You can also control this value on whole Kuma deployment with the following Kuma CP configuration
KUMA_RUNTIME_KUBERNETES_SIDECAR_TRAFFIC_EXCLUDE_INBOUND_PORTS=1234
KUMA_RUNTIME_KUBERNETES_SIDECAR_TRAFFIC_EXCLUDE_OUTBOUND_PORTS=5678,8900
The default settings will exclude the SSH port 22
from the redirection, thus allowing the remote access to the host to be preserved. If the host is set up to use other remote management mechanisms, use --exclude-inbound-ports
to provide a comma separated list of the TCP ports that will be excluded from the redirection.
Execute kumactl install transparent-proxy --help
to see available options.
Reachable Services
By default, every data plane proxy in the mesh follows every other data plane proxy. This may lead to performance problems in larger deployments of the mesh.
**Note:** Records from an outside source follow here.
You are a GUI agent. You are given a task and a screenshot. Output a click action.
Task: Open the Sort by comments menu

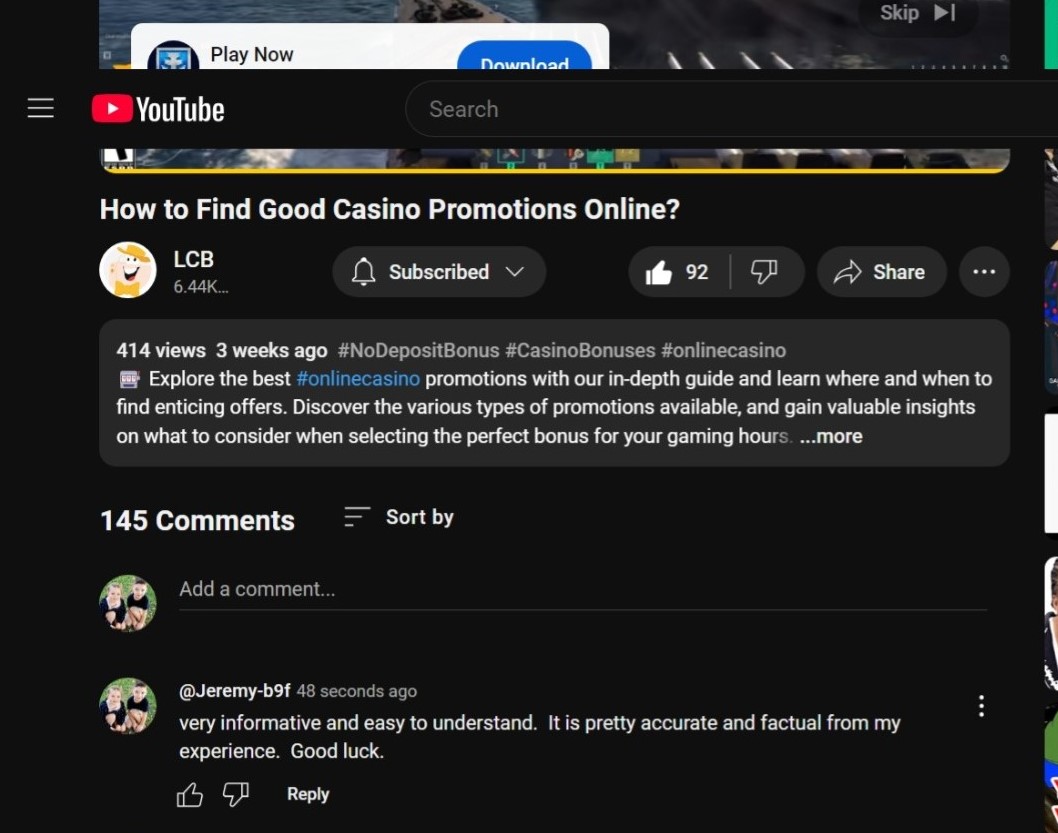399,517
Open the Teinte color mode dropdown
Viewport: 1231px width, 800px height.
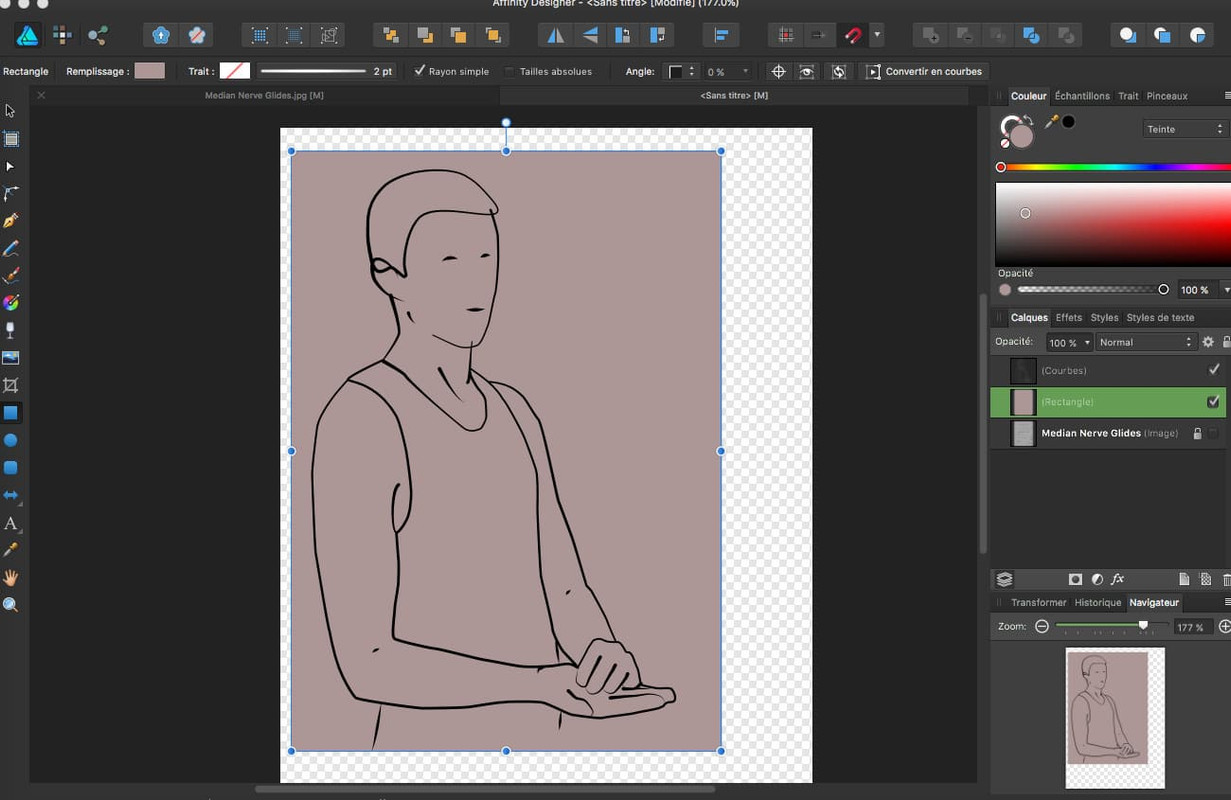pos(1184,129)
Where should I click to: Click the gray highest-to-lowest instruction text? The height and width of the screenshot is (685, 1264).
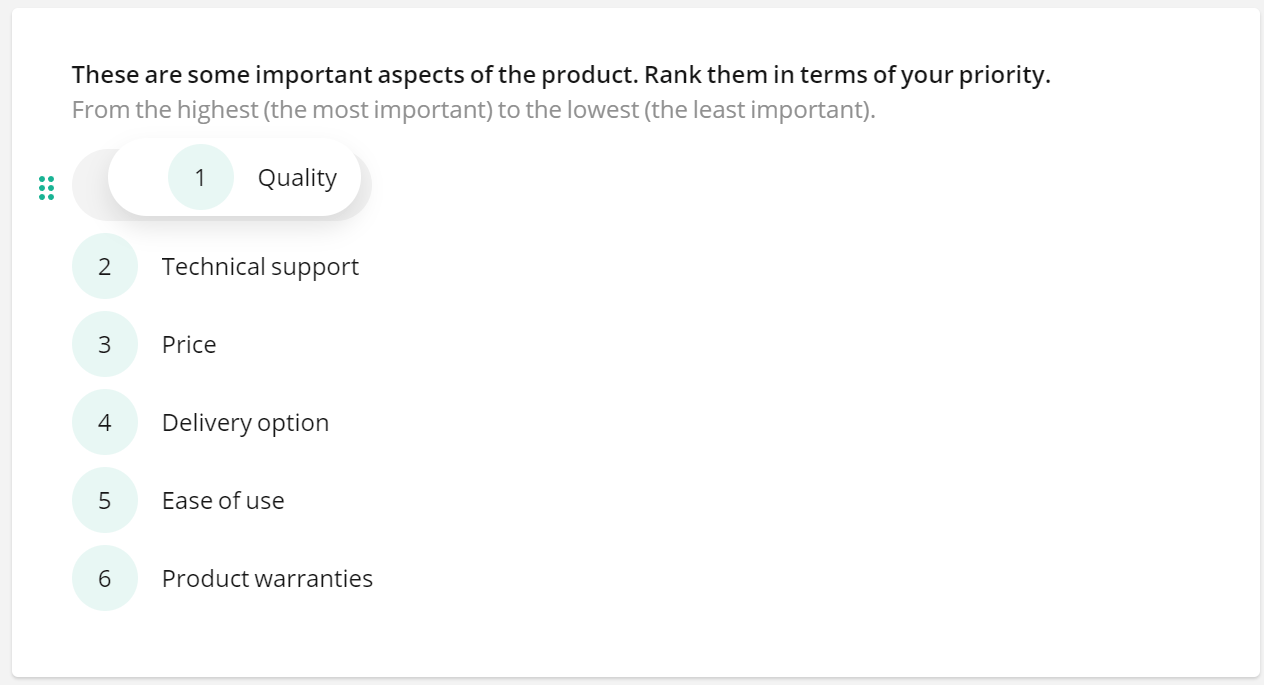click(473, 109)
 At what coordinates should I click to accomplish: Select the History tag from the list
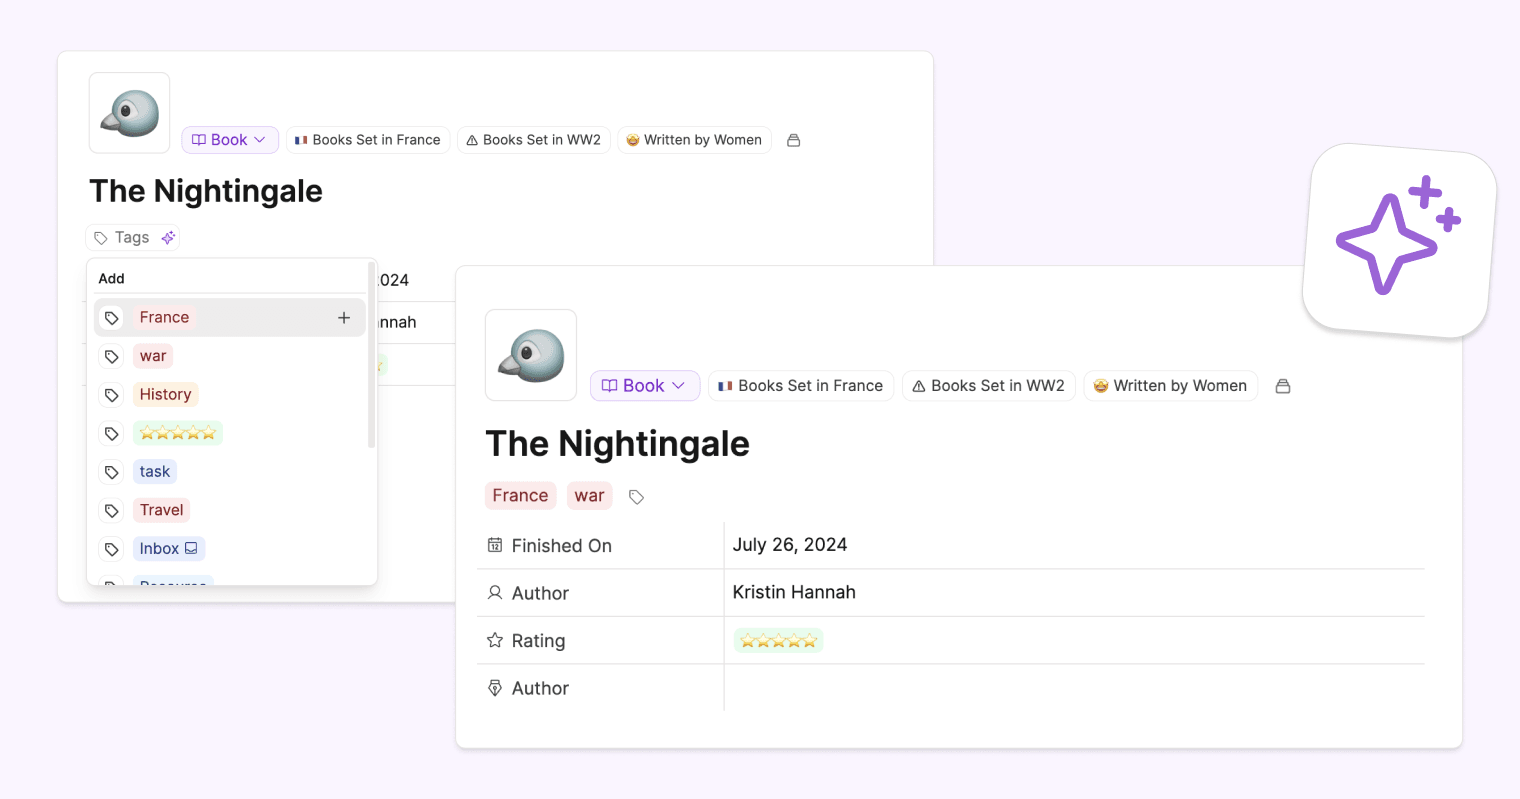coord(165,395)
It is highly recommended to define a list of services that your service connects to.
apiVersion: apps/v1
kind: Deployment
metadata:
name: example-app
namespace: kuma-example
spec:
...
template:
metadata:
...
annotations:
# a comma separated list of kuma.io/service values
kuma.io/transparent-proxying-reachable-services: "redis_kuma-demo_svc_6379,elastic_kuma-demo_svc_9200"
spec:
containers:
...
type: Dataplane
mesh: default
name:
networking:
address:
inbound:
- port:
tags:
kuma.io/service: demo-client
transparentProxying:
redirectPortInbound: 15006
redirectPortOutbound: 15001
reachableServices:
- redis_kuma-demo_svc_6379
- elastic_kuma-demo_svc_9200
Transparent Proxy with eBPF (experimental)
Starting from Kuma 2.0 you can setup transparent proxy to use eBPF instead of iptables.
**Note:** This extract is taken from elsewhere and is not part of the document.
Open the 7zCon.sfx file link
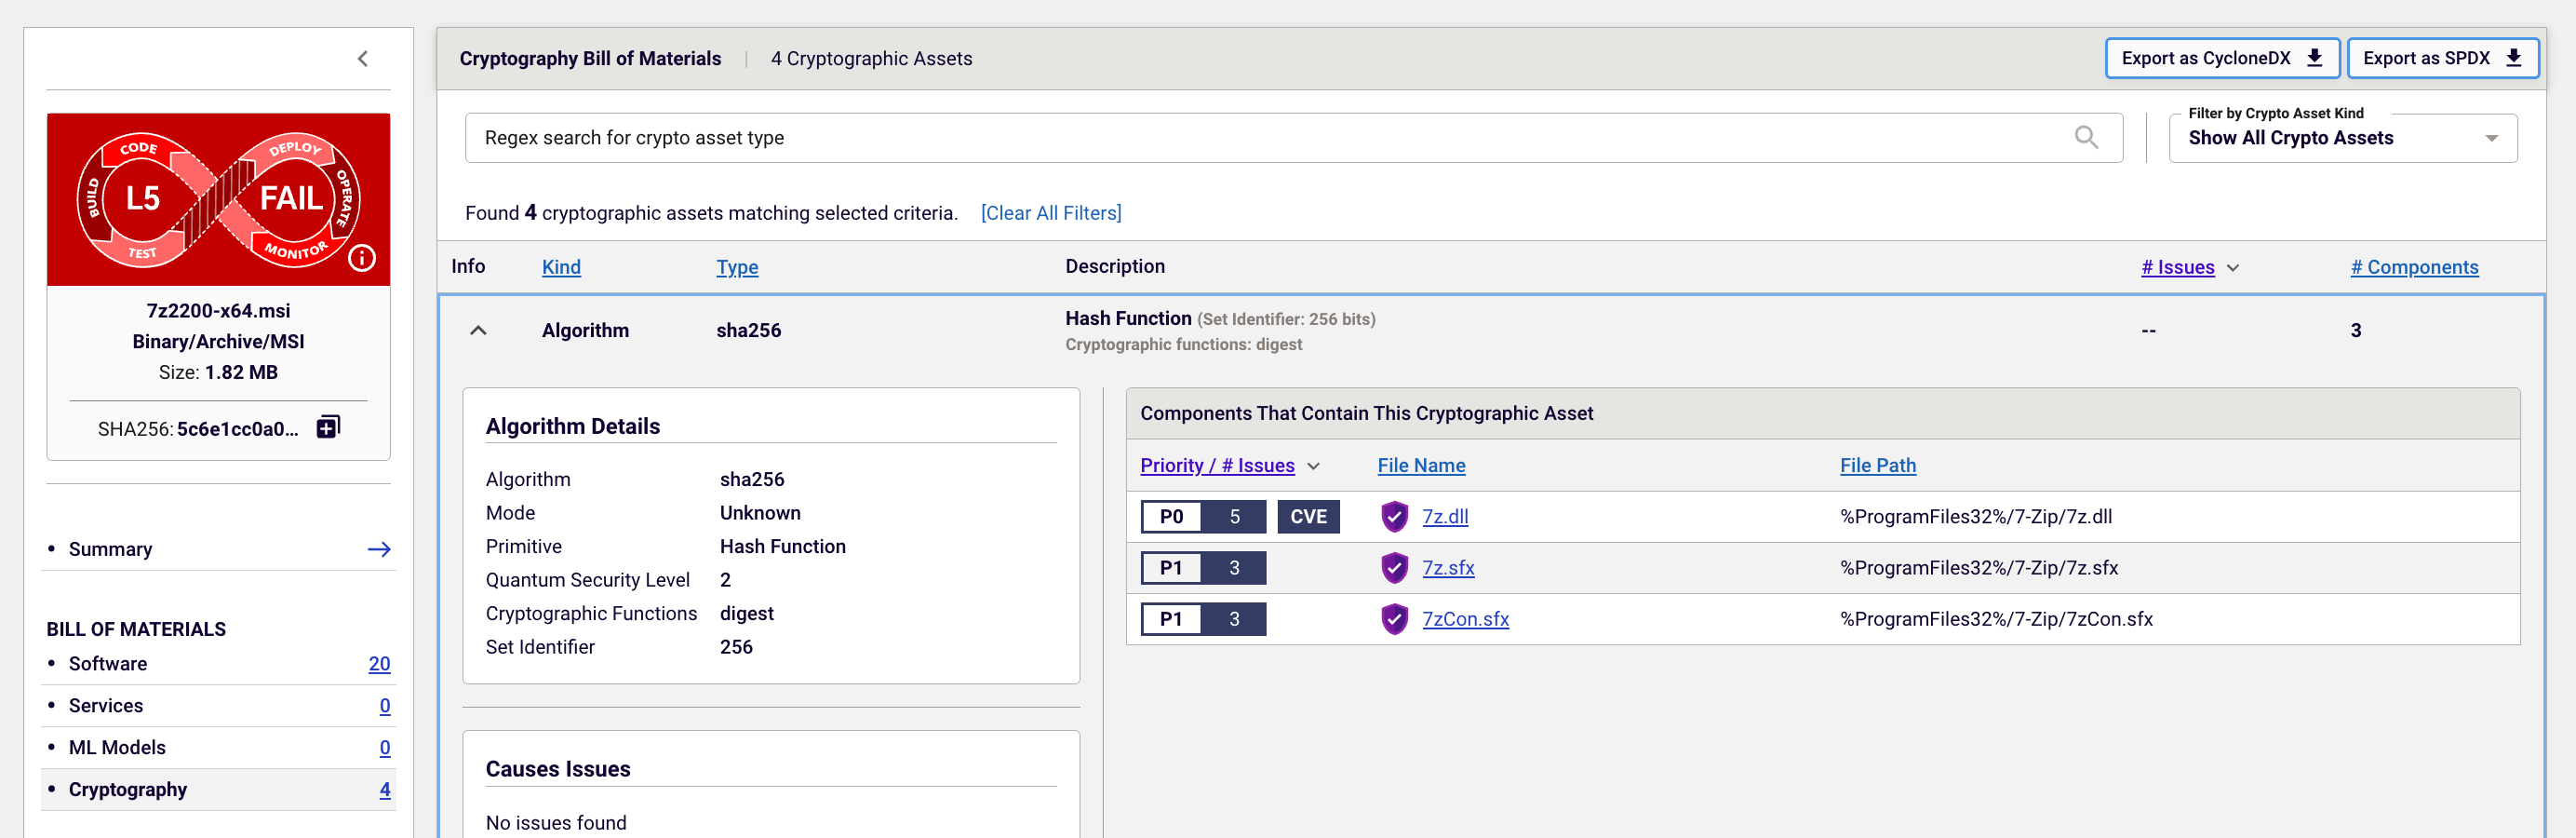This screenshot has width=2576, height=838. (x=1465, y=619)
To use Transparent Proxy with eBPF your environment has to use Kernel >= 5.7
and have cgroup2
available
kumactl install control-plane \
--set "experimental.ebpf.enabled=true" | kubectl apply -f-
kumactl install transparent-proxy \
--experimental-transparent-proxy-engine \
--ebpf-enabled \
--ebpf-instance-ip <IP_ADDRESS> \
--ebpf-programs-source-path <PATH>
If your environment contains more than one non-loopback network interface, and you want to specify explicitly which one should be used for transparent proxying you should provide it using--ebpf-tc-attach-iface <IFACE_NAME>
flag, during transparent proxy installation.